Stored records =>
◇ ◇ ◇
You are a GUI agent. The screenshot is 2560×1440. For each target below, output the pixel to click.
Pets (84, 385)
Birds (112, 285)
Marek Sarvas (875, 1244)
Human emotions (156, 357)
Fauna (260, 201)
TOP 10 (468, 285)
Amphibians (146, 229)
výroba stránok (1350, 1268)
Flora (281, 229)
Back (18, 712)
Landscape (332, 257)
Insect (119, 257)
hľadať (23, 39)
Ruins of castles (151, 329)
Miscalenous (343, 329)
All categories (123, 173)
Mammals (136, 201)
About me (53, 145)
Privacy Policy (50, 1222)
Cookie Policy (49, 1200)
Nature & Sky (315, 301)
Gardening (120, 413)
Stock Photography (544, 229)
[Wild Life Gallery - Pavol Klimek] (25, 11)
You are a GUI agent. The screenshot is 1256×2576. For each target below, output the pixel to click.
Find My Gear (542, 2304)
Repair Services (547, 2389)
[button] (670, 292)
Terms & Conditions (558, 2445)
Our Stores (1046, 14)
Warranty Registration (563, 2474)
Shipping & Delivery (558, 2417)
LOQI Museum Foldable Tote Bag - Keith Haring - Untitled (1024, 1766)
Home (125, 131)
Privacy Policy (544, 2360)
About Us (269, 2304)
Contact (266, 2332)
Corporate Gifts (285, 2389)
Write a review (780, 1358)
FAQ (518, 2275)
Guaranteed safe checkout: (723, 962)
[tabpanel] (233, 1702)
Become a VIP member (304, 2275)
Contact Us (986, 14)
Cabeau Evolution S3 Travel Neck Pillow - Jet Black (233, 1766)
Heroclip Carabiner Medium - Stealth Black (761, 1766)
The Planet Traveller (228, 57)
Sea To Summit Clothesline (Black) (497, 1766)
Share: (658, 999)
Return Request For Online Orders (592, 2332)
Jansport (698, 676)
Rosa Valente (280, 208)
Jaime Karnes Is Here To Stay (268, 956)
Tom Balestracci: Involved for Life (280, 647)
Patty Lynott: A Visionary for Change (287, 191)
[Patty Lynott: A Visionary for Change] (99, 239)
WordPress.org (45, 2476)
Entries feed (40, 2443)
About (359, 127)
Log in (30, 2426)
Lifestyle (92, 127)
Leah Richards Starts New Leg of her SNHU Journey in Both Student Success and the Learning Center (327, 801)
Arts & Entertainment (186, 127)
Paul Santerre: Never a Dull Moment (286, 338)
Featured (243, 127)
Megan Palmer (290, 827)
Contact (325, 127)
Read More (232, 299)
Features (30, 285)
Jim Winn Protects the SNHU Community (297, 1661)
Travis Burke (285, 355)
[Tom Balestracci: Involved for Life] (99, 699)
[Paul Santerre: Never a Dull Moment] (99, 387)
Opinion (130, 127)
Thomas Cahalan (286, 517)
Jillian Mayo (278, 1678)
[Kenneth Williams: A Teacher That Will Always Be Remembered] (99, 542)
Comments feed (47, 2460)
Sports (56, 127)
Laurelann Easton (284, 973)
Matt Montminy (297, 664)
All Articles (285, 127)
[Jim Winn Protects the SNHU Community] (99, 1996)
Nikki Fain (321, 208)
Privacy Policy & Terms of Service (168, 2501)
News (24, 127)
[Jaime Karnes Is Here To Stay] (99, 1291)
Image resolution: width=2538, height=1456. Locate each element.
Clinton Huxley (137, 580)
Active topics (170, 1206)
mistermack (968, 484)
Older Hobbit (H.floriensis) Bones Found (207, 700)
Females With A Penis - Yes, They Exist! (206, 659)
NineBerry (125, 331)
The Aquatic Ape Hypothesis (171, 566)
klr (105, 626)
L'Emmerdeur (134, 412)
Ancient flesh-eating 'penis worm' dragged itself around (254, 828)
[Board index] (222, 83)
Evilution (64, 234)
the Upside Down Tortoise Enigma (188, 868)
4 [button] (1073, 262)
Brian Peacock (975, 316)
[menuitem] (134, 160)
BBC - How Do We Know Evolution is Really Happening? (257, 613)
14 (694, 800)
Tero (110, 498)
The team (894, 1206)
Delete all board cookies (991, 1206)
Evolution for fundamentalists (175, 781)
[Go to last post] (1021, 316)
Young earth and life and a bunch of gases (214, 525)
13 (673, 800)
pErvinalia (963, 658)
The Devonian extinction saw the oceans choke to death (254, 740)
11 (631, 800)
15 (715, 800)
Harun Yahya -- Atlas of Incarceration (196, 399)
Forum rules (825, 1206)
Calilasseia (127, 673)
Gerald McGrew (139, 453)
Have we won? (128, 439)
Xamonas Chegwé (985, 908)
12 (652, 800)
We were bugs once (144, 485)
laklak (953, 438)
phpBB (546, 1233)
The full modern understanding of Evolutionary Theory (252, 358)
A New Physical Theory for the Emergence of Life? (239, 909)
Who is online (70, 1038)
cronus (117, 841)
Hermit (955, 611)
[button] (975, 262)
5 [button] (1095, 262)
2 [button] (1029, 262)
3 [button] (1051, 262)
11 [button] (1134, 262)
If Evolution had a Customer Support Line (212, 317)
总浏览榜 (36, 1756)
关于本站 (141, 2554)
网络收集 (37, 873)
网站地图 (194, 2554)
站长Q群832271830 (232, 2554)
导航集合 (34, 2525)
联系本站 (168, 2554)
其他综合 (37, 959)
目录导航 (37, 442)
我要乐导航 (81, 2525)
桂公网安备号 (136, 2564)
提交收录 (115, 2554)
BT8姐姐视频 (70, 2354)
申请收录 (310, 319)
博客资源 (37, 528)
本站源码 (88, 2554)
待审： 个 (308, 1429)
◇ ◇ ◇
WHAT YOU WILL DO =>
Return exactly, and only, the lines above starting at the line that contains "výroba stránok (1350, 1268)" and ending at the line that contains "Jaime Karnes Is Here To Stay (268, 956)".

ANSWER SPACE =>
výroba stránok (1350, 1268)
Flora (281, 229)
Back (18, 712)
Landscape (332, 257)
Insect (119, 257)
hľadať (23, 39)
Ruins of castles (151, 329)
Miscalenous (343, 329)
All categories (123, 173)
Mammals (136, 201)
About me (53, 145)
Privacy Policy (50, 1222)
Cookie Policy (49, 1200)
Nature & Sky (315, 301)
Gardening (120, 413)
Stock Photography (544, 229)
[Wild Life Gallery - Pavol Klimek] (25, 11)
You are a GUI agent. The screenshot is 1256×2576. For each target below, output the pixel to click.
Find My Gear (542, 2304)
Repair Services (547, 2389)
[button] (670, 292)
Terms & Conditions (558, 2445)
Our Stores (1046, 14)
Warranty Registration (563, 2474)
Shipping & Delivery (558, 2417)
LOQI Museum Foldable Tote Bag - Keith Haring - Untitled (1024, 1766)
Home (125, 131)
Privacy Policy (544, 2360)
About Us (269, 2304)
Contact (266, 2332)
Corporate Gifts (285, 2389)
Write a review (780, 1358)
FAQ (518, 2275)
Guaranteed safe checkout: (723, 962)
[tabpanel] (233, 1702)
Become a VIP member (304, 2275)
Contact Us (986, 14)
Cabeau Evolution S3 Travel Neck Pillow - Jet Black (233, 1766)
Heroclip Carabiner Medium - Stealth Black (761, 1766)
The Planet Traveller (228, 57)
Sea To Summit Clothesline (Black) (497, 1766)
Share: (658, 999)
Return Request For Online Orders (592, 2332)
Jansport (698, 676)
Rosa Valente (280, 208)
Jaime Karnes Is Here To Stay (268, 956)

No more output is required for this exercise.